This is an accessory module of the NoSQLBench project, focusing on test data management, particularly vector test data used for ANN testing.
Testing tools that require specialized data sometimes need an additional line of defense to ensure that the data is appropriate. This repo is a place to put such tools in support of NoSQLBench and other testing systems.
This documents the vectordata layout standard (dataset.yaml + file facets) used by this repo. The conventions described here are directly supported by the other modules.
The format used was initially inspired by that of ann-benchmark, but has since been extended to support a significant variety of test data configurations.

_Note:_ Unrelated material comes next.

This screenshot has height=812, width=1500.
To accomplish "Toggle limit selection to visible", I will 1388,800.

This is an API for working directly with a test data format documented in this repo. This allows multiple testing systems to access the same data easily and consistently.

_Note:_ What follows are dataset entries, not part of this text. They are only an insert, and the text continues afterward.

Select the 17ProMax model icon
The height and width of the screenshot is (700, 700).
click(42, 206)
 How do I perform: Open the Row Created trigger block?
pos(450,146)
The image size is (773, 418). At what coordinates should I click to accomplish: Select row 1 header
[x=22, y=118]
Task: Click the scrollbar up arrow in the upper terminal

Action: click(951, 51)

VectorData javadocs are graciously hosted by javadoc.io.
This is the executable CLI that ships the vector test data tools. Run java -jar nbvectors.jar --help (or append --help to any command) for full option details.
Current commands and subcommands (run --help on any of these for options):
analyze Inspect vector datasets
count_zeros Count zero vectors
describe Summarize dataset structure
select Extract vectors by index/range
slice Window data by range
find Locate vectors matching criteria
check-endian Endianness sanity check
verify_knn Verify KNN answer-keys for one profile
verify_profiles Efficient multi-profile KNN verification
flamegraph Profile hotspots during analysis
convert Convert between vector formats
file fvec/ivec/bvec/csv/json ↔ other formats
compute CPU helpers
knn Generate ground-truth neighbors
sort External merge sort for vectors
generate Produce or slice data
dataset Create sample dataset with dataset.yaml
vectors Generate random vectors
mktestdata Build base/query/ground-truth trio
fvec-extract Slice float vectors
ivec-extract Slice index files
ivec-shuffle Reshuffle integer vectors
datasets Work with catalogs and downloads
list Browse catalogs
download Pull datasets/profiles
prebuffer Warm caches
plan Emit nbvectors commands to build missing artifacts
curlify Emit curl commands for remote dataset.yaml with ranged reads
vectordata Explore vectordata layouts
info Summarize dataset and profiles
views List views per profile
profiles List profile names
size Show counts/dimensions for a view
sample Print sample vectors from a view
prebuffer Prebuffer a view or profile
cat Stream vectors from a view
verify Prebuffer as a verification pass
repl Interactive explorer
catalog Emit catalog.json/yaml for dataset roots
fetch Download datasets from Hugging Face
dlhf API download with parquet support
merkle Manage Merkle trees for remote integrity
create Build Merkle reference
verify Verify against reference
summary Summarize tree
diff Compare trees
path Show paths to leaves
treeview Render tree view
spoilbits Corrupt specific bits
spoilchunks Corrupt specific chunks
cleanup Clean fvec files
cleanfvec Drop zero/duplicate vectors
version Print version/build information
Nbvectors javadocs are graciously hosted by javadoc.io.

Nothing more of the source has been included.